Attorney Marc Dreier, who is accused of scamming some $390 million from hedge funds and other sophisticated investors through bogus promissory notes, is asking that the Securities and Exchange Commission lift an asset freeze in a civil case against him so that he can pay his lawyer, Gerald Shargel, the Am Law Daily reports.

“Shargel will also likely use Bernard Madoff’s continued freedom to argue Dreier deserves to be out on bail—especially if the judge in Madoff’s case rejects a prosecutor’s claim that Madoff should be locked up after evidence surfaced showing Madoff mailed friends and family $1 million in jewelry late last month in an apparent violation of his bail conditions,” the legal blog reports.

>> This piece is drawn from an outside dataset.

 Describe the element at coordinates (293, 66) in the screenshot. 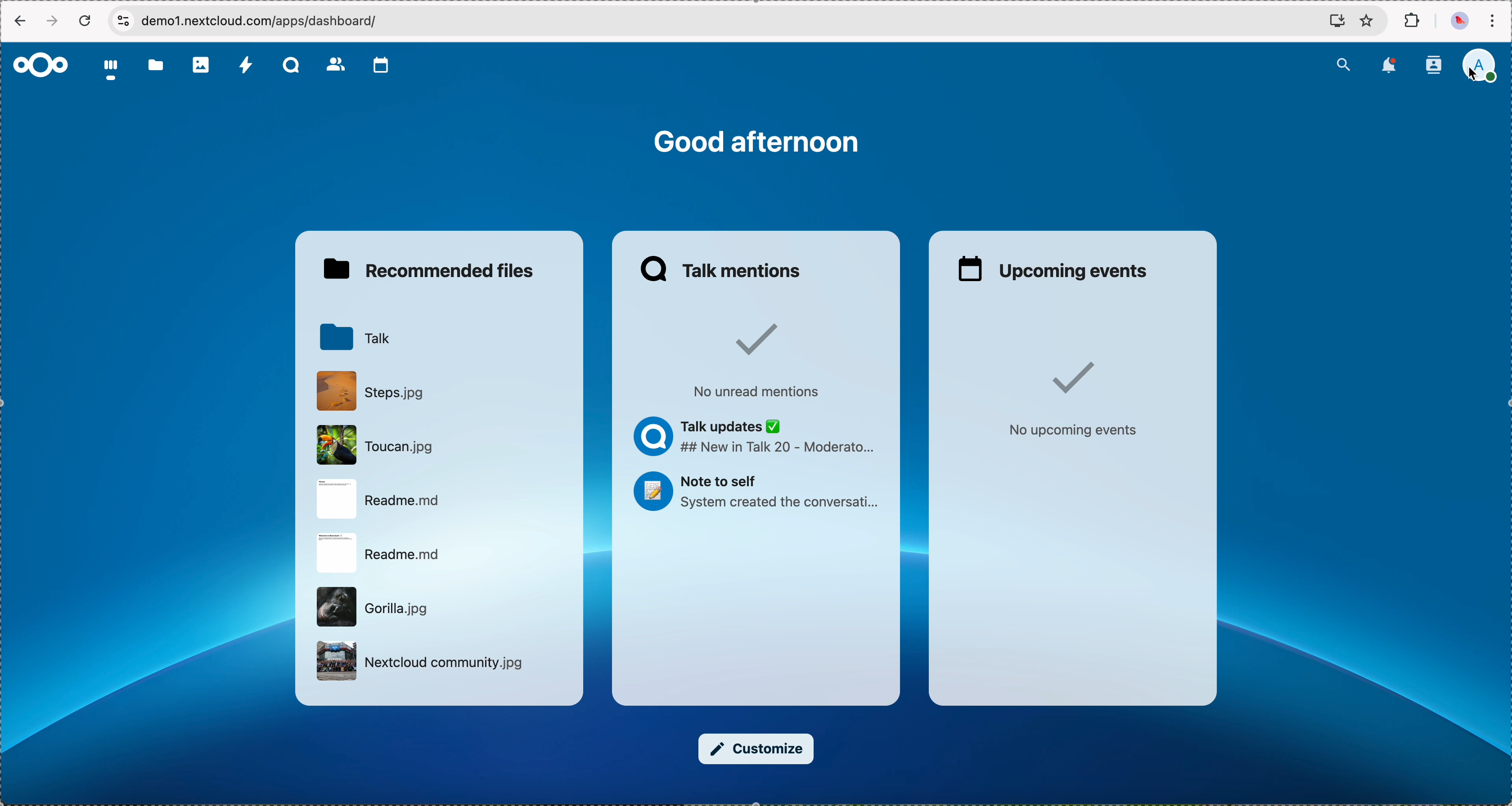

Madoff is accused as well of having been on the verge of sending $173 million to family and friends when he was arrested last month, as discussed in an earlier ABAJournal.com post.

Meanwhile, those allegedly bilked by Madoff are adding their voices to prosecutors’ arguments that he should be jailed, rather than confined to his $7 million home on Manhattan’s Upper East Side.

“I’m sincerely, and this is the understatement of the year, appalled that this man is not in prison,” former Self magazine editor and author Alexandra Penney tells CNN. Retired from journalism and living a luxe lifestyle, she had invested everything with Madoff and now plans to return to work, the news agency reports.

A decision on prosecutors’ call for Madoff to be jailed is expected as early as this afternoon, reports the Associated Press.